Request 1:
Replace "endearing" with "charming" in the drama review, then write out the stretch from "However, Saad is" through "in his body.".
Request 2:
Sum up the review of 'Shayyad' in two sentences.
Request 3:
Carry on the review of 'Shayyad' from where it stops.

*** Page text ***

‘Shayyad’ is well written, with all other dramas floundering unfortunately despite having promising starts. While most dramas have plateaued at most (excluding the thrilling ‘Daldal’), ‘Shayyad’ has remained to flutter overhead with stocky wings. Saad (played by Uzair Jaswal) is the drama’s pillar, and honestly what every man should be. He’s imperfect, incredibly flawed and so human, it puts male protagonists like Ashar and Zaroon – men who are chauvinistic and incredibly misogynistic at most and are idealized as the perfect male specimens known to mankind. When I started the drama, I was taken aback by Saad’s innocence, thinking it all must be a facade – a veil to something menacing.
However, Saad is as foolish, as simple and as naive as he seems
His love for Hani (played by the beautiful Sadia Khan) holds no bound, and it shows in his infantilism towards her. He moans most of the time, but it’s his protective nature with Hani that’s honestly so endearing, it trumps all his more ‘annoying’ traits. He loves her so much, his adoration drips with honey, and it’s clear he doesn’t have a mean bone in his body.
Men like Saad are misconstrued as spineless, only because he feels things so much more profoundly than say, Zaroon from ‘Zindagi Gulzar Hai’
If you look at all the instances and decipher them – you strip it down to a very simple premise; (cue Nottinghill) he’s just a boy who fell in love with a girl and cherished his childhood sweetheart with the utmost loyalty. Since love really is quite imperfect, Hani does not see Saad as anything more than a friend; she’s a soft soul, but she’s fallen for Salar (Noman Ijaz). He’s really quite ruthless, and we’re immediately seeing who he is when at one point he literally summons a rather disgraceful ‘shut up’ call to his mother.

*** Extracted entries ***

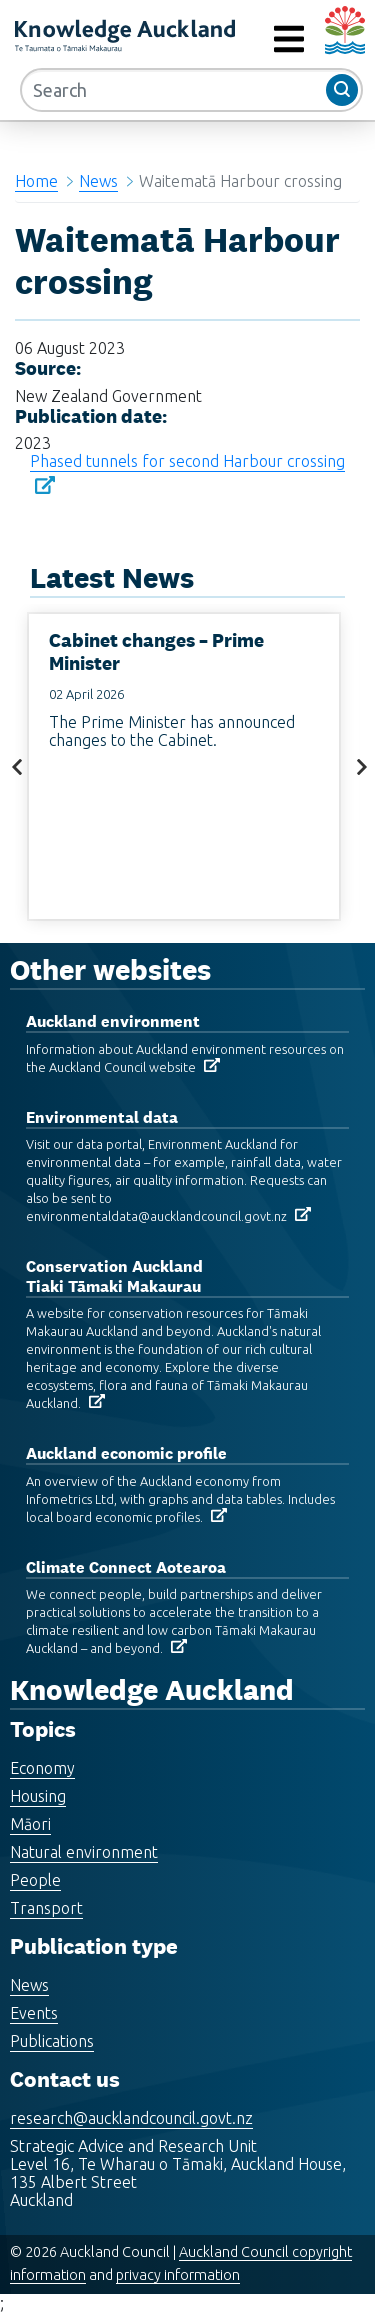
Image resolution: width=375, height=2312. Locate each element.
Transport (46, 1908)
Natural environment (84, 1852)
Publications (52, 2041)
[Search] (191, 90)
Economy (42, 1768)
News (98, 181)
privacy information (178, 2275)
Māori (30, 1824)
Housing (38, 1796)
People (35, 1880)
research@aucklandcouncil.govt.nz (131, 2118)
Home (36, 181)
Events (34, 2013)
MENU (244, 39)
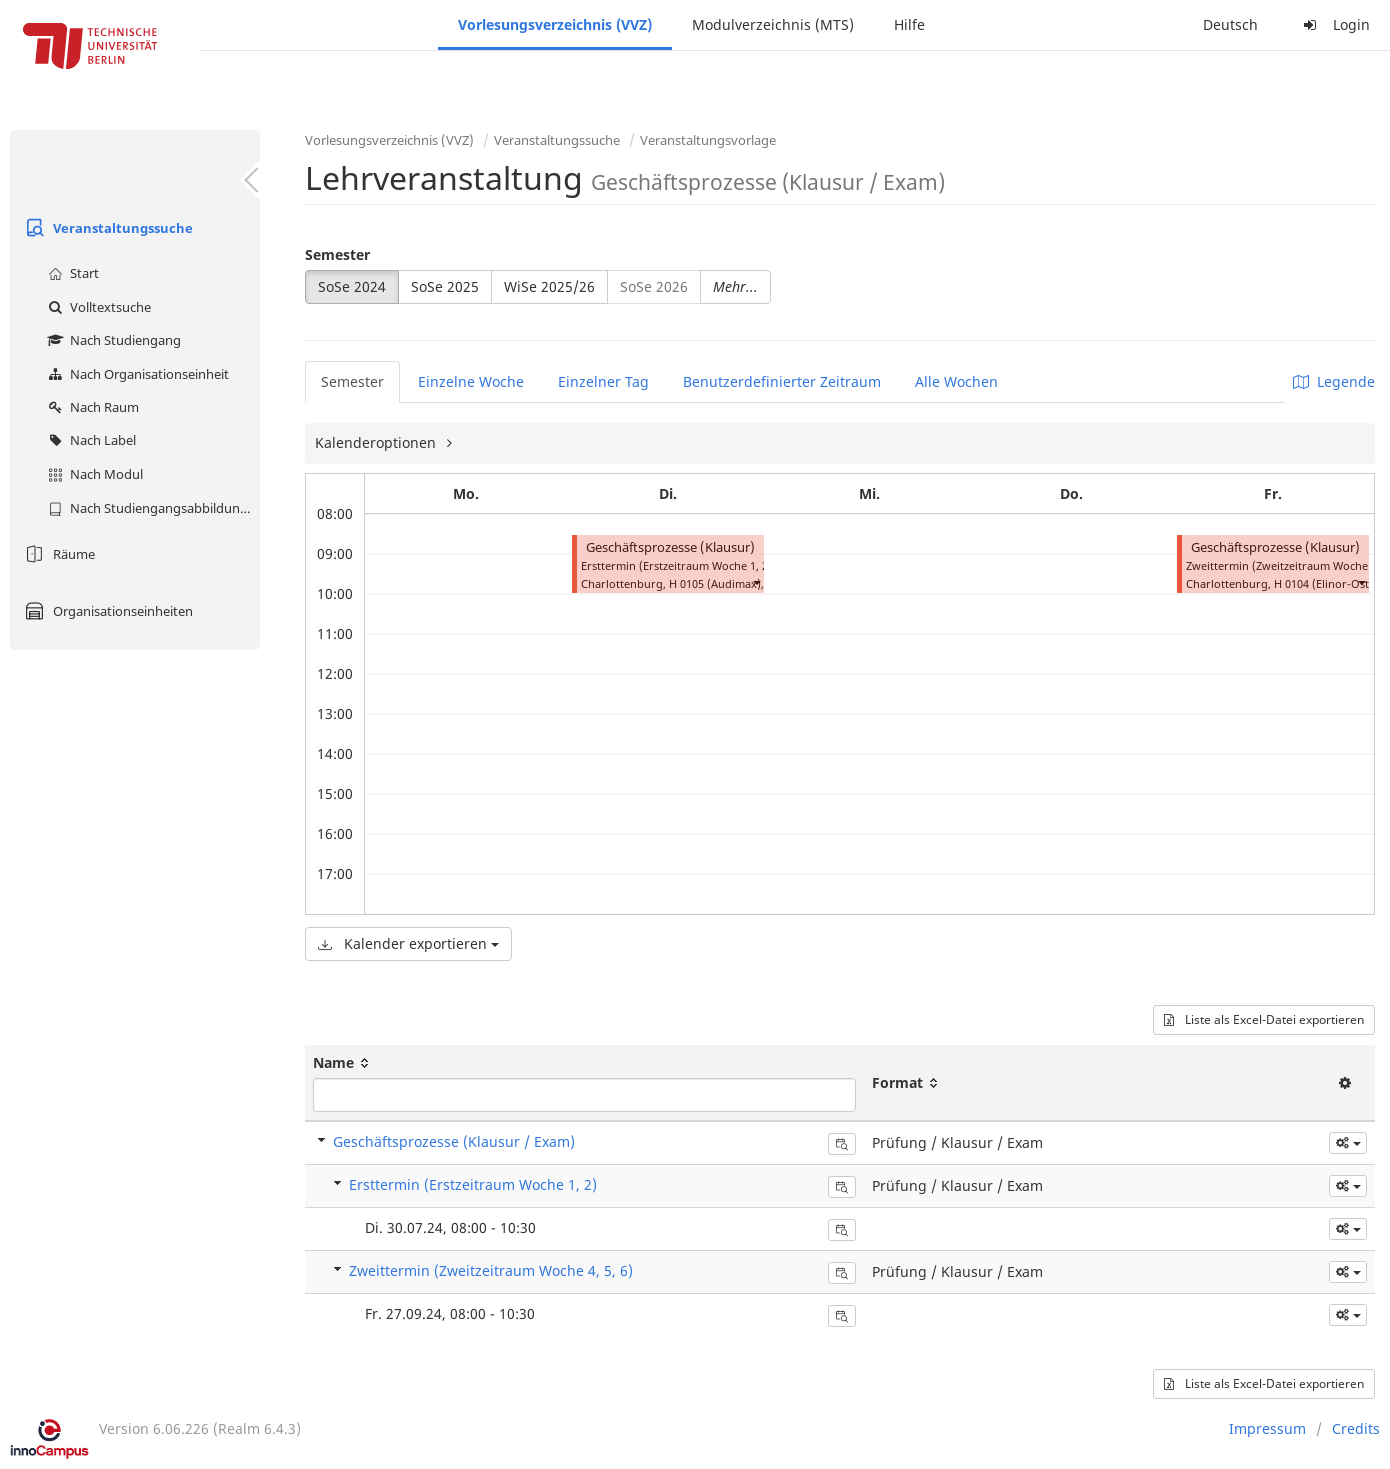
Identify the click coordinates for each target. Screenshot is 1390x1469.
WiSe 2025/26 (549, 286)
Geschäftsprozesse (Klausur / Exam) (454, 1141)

***
*** Extracted entries ***

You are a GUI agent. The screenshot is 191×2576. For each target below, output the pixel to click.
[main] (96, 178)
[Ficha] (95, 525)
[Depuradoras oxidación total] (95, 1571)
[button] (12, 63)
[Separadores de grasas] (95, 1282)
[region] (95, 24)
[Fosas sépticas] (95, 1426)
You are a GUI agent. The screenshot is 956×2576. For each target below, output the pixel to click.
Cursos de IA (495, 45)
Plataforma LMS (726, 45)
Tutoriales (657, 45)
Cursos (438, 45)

***

Task answer 1:
However, Saad is as foolish, as simple and as naive as he seems
His love for Hani (played by the beautiful Sadia Khan) holds no bound, and it shows in his infantilism towards her. He moans most of the time, but it’s his protective nature with Hani that’s honestly so charming, it trumps all his more ‘annoying’ traits. He loves her so much, his adoration drips with honey, and it’s clear he doesn’t have a mean bone in his body.

Task answer 2:
The review calls 'Shayyad' well written and says it has held up while most other dramas have plateaued. Its pillar is Saad, played by Uzair Jaswal, a flawed, naive and deeply loving man devoted to his childhood sweetheart Hani, who sees him only as a friend and has fallen for the ruthless Salar.

Task answer 3:
Saad’s frivolous antics are embedded in his confiding in his friend who says that all’s fair in love and war
He’s very gullible and rides to the shores of the blitz on this very motto. Hani’s blind at this point with Salar – and Saad is helpless; he hardly has an ego, and this fight is only because he is (rightly) certain Salar is a conniving little prick. Salar sees Hani as a quest to be attained, barely human and someone who is more of a prized possession perched in the center of his mantlepiece of glorified achievements.
Something that intrigues me (and impresses me) was just how beautifully all characters in ‘Shayyad’ are crafted and given leeway for development
They’re so human, you can’t help feel bits of yourself surfacing in their personas. Hani suddenly seeks continual validation from Saad when she feels his absence – and we all know Saad has NO filter when it comes to expression, but I’d honestly rather someone wag their tongue incessantly than pluck out a more sepia version of what they want to say.
Saad’s evil tendencies make him all the more appealing; the way he starts plotting schemes against Salar just makes him all the more mortal
He’s pushing Salar’s buttons, but it’s a tango swing because…well Salar isn’t stupid. He’s got a veiled ruthlessness about him that will unfurl itself as soon as he’s wed Hani. Saad isn’t even really evil, and at one point takes care of Salar and admitting to a mishap he catalyzed. Saad is desperate for Hani, and never shies away from expressing his overbearing love for her – however, it’s never annoying, despite the repetition. Why? The saving grace of the poetic narration that divulges Saad’s inner conscious. (This is one of the many delicious bites you feast on watching this flawless drama).
Saad is quickly merging into a fine, fine man – not the usual man who drowns in his own ‘just’ prejudices
It’s refreshing to see an anomaly in gender protagonists, with Hani being the more stable lead and Saad an emotional chaos who cannot move on from a case of unrequited love. But he’s got a heart of gold – something most drama male protagonists don’t have…not really.
Do you watch ‘Shayyad’?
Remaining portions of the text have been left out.